By QueBert on 10/2/2006 5:03:10 PM , Rating: 1
I cannot agree, simply because I have read (read, don't know if it's fact of fiction) that hackers have already overcome this. So, basically a touted feature for our "protection" has been destroyed, before the product has even launched? greeeeat!

I remember prior to XP, MS was big on the "must register to use blah blah blah" XP was cracked, and downloadable before it even hit store shelves. DON'T leave it up to MS to make computing safer, as they have proven time and time again they cannot.

Also will this lack of Kernel access effect running a shell replacement? I am not a fan of the gaudy Aeroglass interface, I somehow see MS making it tough, if not impossible to run Litestep. Which they probably view as "unsafe"

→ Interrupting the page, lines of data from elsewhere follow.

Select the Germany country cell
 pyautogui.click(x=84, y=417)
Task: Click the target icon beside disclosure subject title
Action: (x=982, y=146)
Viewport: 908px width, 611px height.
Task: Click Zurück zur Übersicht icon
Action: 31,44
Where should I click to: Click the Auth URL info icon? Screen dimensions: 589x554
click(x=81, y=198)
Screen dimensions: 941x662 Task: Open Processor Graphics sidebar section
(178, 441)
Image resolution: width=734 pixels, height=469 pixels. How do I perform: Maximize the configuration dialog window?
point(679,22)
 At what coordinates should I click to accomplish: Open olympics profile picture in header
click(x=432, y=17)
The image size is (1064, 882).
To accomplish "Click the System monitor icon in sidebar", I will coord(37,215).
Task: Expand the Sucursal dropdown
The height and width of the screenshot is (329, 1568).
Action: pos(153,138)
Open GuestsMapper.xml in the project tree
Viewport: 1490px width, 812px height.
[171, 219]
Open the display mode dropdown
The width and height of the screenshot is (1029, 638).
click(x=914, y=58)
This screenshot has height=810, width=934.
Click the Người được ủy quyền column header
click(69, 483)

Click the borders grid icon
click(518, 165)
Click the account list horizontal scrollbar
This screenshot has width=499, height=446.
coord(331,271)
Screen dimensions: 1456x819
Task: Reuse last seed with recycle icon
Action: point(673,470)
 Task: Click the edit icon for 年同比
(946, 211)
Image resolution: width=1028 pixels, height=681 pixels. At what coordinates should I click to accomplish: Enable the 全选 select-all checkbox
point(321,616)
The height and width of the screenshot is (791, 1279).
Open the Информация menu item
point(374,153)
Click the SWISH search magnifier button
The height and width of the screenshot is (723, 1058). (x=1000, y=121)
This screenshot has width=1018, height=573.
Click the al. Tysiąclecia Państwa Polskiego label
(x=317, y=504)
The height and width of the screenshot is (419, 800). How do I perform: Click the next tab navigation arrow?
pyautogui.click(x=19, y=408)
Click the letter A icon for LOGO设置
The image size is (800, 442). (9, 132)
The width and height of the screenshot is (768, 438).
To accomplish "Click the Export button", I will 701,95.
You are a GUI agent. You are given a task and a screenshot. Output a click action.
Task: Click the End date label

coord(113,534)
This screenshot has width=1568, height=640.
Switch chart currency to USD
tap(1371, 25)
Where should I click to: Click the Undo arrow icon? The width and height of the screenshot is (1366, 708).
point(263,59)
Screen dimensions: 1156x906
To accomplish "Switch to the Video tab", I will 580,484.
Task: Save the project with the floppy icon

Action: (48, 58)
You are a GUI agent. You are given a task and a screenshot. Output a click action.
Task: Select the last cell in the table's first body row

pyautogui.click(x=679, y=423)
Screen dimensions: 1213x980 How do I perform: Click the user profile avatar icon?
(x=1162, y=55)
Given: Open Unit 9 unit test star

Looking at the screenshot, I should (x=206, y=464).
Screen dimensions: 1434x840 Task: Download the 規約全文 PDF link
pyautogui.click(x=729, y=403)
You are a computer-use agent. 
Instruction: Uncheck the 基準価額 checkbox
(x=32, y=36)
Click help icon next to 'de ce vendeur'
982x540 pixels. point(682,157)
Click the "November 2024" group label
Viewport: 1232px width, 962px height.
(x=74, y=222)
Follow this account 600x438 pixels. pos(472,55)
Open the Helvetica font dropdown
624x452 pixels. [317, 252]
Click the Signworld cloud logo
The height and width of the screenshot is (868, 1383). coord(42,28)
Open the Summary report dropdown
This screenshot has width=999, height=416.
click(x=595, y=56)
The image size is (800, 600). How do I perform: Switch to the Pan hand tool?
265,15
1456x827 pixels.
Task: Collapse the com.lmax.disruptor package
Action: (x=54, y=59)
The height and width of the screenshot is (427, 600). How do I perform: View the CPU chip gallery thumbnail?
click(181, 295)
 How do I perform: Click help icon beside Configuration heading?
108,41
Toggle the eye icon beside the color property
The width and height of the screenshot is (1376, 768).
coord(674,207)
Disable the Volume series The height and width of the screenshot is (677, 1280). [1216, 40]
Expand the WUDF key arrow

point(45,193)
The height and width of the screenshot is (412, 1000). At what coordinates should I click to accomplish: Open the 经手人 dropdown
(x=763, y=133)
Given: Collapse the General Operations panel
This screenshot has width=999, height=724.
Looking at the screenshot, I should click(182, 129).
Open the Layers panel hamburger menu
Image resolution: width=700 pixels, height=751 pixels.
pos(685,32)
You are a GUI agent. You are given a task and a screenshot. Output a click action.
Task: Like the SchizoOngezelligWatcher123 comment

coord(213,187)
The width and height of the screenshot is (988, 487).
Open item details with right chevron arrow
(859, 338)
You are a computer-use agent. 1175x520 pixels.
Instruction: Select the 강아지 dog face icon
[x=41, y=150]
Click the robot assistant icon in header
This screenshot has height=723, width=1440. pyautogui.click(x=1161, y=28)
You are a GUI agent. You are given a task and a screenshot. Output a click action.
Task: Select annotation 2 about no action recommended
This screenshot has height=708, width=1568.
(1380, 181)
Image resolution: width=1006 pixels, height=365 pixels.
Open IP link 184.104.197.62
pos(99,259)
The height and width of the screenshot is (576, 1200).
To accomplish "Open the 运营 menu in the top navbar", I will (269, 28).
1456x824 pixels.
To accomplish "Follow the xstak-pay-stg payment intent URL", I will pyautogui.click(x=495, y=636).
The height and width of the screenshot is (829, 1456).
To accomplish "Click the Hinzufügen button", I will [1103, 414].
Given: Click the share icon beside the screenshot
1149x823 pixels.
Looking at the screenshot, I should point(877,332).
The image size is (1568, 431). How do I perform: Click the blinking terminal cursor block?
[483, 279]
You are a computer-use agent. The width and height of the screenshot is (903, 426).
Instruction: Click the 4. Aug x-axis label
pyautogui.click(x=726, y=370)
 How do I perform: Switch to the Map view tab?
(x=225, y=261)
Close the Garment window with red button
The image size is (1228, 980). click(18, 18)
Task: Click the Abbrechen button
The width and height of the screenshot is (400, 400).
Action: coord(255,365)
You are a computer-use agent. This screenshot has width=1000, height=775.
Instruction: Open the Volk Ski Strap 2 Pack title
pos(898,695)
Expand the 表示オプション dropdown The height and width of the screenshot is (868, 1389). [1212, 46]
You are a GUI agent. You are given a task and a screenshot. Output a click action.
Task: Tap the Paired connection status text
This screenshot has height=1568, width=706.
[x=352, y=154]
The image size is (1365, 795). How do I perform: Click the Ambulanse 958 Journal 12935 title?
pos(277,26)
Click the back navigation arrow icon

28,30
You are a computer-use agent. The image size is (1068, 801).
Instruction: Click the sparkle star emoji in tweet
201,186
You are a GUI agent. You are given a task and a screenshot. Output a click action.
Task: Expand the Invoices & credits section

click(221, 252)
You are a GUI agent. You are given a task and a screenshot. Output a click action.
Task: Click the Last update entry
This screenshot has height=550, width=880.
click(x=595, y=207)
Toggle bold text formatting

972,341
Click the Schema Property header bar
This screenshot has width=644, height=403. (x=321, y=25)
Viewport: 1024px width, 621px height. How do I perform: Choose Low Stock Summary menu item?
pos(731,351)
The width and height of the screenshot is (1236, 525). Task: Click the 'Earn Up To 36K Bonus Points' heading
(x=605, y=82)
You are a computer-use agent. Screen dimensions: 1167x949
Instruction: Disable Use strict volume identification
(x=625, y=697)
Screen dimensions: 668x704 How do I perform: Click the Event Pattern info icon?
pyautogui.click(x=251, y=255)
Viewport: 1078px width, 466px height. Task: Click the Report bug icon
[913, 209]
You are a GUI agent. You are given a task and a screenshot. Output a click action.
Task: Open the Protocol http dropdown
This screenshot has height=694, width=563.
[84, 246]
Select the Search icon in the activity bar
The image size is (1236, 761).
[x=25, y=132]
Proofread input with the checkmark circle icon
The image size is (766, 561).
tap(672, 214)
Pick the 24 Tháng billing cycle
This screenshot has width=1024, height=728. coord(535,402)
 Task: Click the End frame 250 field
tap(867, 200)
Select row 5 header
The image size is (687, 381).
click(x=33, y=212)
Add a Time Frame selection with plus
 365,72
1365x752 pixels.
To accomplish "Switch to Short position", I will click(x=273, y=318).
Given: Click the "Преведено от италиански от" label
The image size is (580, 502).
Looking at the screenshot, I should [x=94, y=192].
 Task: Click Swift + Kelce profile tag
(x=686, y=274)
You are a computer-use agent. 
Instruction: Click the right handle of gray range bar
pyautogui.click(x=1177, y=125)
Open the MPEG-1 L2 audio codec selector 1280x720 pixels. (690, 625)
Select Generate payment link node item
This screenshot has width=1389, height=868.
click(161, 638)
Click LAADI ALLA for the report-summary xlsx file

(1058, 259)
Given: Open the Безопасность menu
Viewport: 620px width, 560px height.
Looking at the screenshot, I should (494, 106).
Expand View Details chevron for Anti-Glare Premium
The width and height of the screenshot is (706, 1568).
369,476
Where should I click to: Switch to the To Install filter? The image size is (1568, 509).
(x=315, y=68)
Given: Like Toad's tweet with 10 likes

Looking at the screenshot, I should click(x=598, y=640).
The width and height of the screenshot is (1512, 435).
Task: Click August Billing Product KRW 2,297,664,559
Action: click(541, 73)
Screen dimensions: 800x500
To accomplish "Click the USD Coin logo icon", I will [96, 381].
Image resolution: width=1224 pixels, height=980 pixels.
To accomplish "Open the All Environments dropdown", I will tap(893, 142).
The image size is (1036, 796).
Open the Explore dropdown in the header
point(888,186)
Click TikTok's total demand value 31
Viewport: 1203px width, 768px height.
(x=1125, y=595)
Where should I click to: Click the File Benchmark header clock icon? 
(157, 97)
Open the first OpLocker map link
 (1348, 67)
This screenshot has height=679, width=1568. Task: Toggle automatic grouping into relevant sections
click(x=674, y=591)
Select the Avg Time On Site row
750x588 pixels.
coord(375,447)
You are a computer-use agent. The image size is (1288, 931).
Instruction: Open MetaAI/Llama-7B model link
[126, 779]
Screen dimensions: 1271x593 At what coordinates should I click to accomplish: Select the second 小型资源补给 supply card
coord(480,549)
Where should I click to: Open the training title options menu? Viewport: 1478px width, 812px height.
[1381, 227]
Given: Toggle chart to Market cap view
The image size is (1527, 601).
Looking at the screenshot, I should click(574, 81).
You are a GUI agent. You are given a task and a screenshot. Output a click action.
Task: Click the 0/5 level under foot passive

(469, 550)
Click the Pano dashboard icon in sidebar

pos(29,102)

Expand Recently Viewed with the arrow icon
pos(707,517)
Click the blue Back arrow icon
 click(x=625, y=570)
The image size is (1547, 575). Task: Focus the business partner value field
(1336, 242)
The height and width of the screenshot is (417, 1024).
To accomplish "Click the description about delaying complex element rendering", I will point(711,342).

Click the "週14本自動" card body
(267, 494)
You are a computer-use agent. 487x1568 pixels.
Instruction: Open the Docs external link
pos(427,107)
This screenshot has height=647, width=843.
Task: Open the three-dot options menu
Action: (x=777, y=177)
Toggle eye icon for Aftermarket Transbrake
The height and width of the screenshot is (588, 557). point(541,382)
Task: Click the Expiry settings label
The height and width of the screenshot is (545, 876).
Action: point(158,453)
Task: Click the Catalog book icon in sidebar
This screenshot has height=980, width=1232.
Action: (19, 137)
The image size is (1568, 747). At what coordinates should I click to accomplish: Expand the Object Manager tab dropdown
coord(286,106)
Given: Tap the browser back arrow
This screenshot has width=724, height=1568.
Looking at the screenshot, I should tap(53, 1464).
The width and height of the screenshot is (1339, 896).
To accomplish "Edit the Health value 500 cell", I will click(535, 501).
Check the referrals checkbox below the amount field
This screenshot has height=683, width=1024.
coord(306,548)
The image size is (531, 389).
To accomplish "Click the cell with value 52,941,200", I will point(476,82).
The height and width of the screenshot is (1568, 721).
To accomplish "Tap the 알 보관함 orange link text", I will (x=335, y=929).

RE: Kernel Mode Processing a Large Risk
By FNG on 10/2/2006 5:27:50 PM , Rating: 1
Are you mad? Kernel mode is not the reason for most of the flaws. Unnecessary privileged access by users and services is. Do you think that every time IE falls victim it is because it runs in kernel mode? That's a big-fat-negative, keep on truckin' sister. Oh, and find me some free protection that has the ability to roll to 1800 desktops and keep corporate policy and definitions synced during extended disconnects from the corporate network.

I do not see how software can easily and efficiently do real-time file scanning or apply heuristics without access to the kernel. I am guessing to be efficient said software would need to install in the layer above the block device drivers. But I won't pretend to be a hard-core programmer, just attempting some logic here. I am also "ass"uming that doing network activity checking would suffer from the same problem.

I have to guess that there will be some sort of access to the kernel. But as a software/driver vendor will you have to pay big bucks to get a sign off by Microsoft? What does this mean for third-party drivers? Will they all have to be WHQL certified?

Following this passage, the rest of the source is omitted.